That house was more than just a house. It was the place where I learned to dream, learned to be who I am today. Every corner of that abode takes me back to some beautiful memory, some happy time; a time long before I grew up and eventually came to terms with the absurdity of real life. That memorable veranda where all of us cousins used to have our evening walks, which were essentially more about talking than walking; the living room where we used to have our many discussions, usually pointless; the abnormally huge rooms, which used to bug us at that time. But my all time favourite portion was the kitchen where I used to make tea for myself at 3 in the morning while marching back and forth, planning in my mind about how to deal with some twenty odd topics in just under ten hours or so. Yes, I was a sad student, but that’s not what we’re discussing right now.
I can still picture myself standing beside that huge window in my bedroom, looking outside (the view was amazing) dreaming about the future. Dreams seem so authentic when you are enjoying the carefree years of your life. Everything seems so gettable. I think they still have that old tape recorder somewhere that I was so insanely attached to. I hope they don’t give it away.
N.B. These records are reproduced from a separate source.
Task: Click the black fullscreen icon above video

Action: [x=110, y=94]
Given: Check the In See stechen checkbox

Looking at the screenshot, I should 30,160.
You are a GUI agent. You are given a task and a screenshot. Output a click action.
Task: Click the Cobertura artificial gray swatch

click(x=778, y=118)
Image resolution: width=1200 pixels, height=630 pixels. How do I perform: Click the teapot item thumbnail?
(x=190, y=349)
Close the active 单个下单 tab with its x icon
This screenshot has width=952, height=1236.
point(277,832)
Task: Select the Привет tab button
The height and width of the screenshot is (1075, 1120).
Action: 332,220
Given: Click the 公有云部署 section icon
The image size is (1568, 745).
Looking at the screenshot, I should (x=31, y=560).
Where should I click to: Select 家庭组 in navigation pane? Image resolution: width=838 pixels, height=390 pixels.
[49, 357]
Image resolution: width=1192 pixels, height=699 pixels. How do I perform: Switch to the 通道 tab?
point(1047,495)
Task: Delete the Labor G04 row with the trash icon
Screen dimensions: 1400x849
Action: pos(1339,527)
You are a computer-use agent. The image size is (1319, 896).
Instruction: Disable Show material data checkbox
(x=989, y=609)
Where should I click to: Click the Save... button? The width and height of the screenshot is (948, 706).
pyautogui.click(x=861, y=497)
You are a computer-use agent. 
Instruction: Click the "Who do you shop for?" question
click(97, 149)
I don’t think I spent more than a period of just eight years over there, but yes, those were perhaps the best eight years of my life by far, no doubt about that! That was not just any house. It was a house which became a part of me, rather which made itself a part of me, a part of my life. A part that I shall never be able to let go of, ever. I’m aware of this much. It was not just a house. It was and maybe, shall always be my happy place.